Goal » Turn the data below into a numbered list, leaving out any blank lines.

(Part of a data file)
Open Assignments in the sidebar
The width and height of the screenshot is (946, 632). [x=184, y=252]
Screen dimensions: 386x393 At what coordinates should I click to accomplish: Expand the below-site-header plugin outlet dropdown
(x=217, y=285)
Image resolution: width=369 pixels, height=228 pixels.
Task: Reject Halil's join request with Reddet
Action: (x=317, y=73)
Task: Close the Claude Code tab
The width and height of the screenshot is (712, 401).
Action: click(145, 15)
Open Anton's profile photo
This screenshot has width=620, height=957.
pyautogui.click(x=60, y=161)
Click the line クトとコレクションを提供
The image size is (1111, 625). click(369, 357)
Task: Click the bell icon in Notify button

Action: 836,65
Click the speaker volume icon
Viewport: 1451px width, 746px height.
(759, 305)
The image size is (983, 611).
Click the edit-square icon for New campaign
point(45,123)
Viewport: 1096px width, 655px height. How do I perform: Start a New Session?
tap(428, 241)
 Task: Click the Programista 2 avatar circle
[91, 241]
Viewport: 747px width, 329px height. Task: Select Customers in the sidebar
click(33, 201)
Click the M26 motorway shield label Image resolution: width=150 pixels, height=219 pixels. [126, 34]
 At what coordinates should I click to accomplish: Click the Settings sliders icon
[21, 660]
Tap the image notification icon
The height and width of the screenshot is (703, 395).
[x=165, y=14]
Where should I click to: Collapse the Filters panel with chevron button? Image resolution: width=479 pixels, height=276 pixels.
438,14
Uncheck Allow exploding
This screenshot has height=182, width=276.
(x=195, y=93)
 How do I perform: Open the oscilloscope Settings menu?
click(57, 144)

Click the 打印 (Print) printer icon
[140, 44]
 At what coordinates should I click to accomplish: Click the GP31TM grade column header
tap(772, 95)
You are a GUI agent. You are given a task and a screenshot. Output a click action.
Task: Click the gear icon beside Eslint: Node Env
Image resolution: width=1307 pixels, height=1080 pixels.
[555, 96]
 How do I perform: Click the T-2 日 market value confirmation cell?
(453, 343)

Reply to the exercise »
1. Open Assignments in the sidebar
2. The width and height of the screenshot is (946, 632). [x=184, y=252]
3. Screen dimensions: 386x393 At what coordinates should I click to accomplish: Expand the below-site-header plugin outlet dropdown
4. (x=217, y=285)
5. Image resolution: width=369 pixels, height=228 pixels.
6. Task: Reject Halil's join request with Reddet
7. Action: (x=317, y=73)
8. Task: Close the Claude Code tab
9. The width and height of the screenshot is (712, 401).
10. Action: click(145, 15)
11. Open Anton's profile photo
12. This screenshot has width=620, height=957.
13. pyautogui.click(x=60, y=161)
14. Click the line クトとコレクションを提供
15. The image size is (1111, 625). click(369, 357)
16. Task: Click the bell icon in Notify button
17. Action: 836,65
18. Click the speaker volume icon
19. Viewport: 1451px width, 746px height.
20. (759, 305)
21. The image size is (983, 611).
22. Click the edit-square icon for New campaign
23. point(45,123)
24. Viewport: 1096px width, 655px height. How do I perform: Start a New Session?
25. tap(428, 241)
26.  Task: Click the Programista 2 avatar circle
27. [91, 241]
28. Viewport: 747px width, 329px height. Task: Select Customers in the sidebar
29. click(33, 201)
30. Click the M26 motorway shield label Image resolution: width=150 pixels, height=219 pixels. [126, 34]
31.  At what coordinates should I click to accomplish: Click the Settings sliders icon
32. [21, 660]
33. Tap the image notification icon
34. The height and width of the screenshot is (703, 395).
35. [x=165, y=14]
36. Where should I click to: Collapse the Filters panel with chevron button? Image resolution: width=479 pixels, height=276 pixels.
37. 438,14
38. Uncheck Allow exploding
39. This screenshot has height=182, width=276.
40. (x=195, y=93)
41.  How do I perform: Open the oscilloscope Settings menu?
42. click(57, 144)
43. Click the 打印 (Print) printer icon
44. [140, 44]
45.  At what coordinates should I click to accomplish: Click the GP31TM grade column header
46. tap(772, 95)
47. You are a GUI agent. You are given a task and a screenshot. Output a click action.
48. Task: Click the gear icon beside Eslint: Node Env
49. Image resolution: width=1307 pixels, height=1080 pixels.
50. [555, 96]
51.  How do I perform: Click the T-2 日 market value confirmation cell?
52. (453, 343)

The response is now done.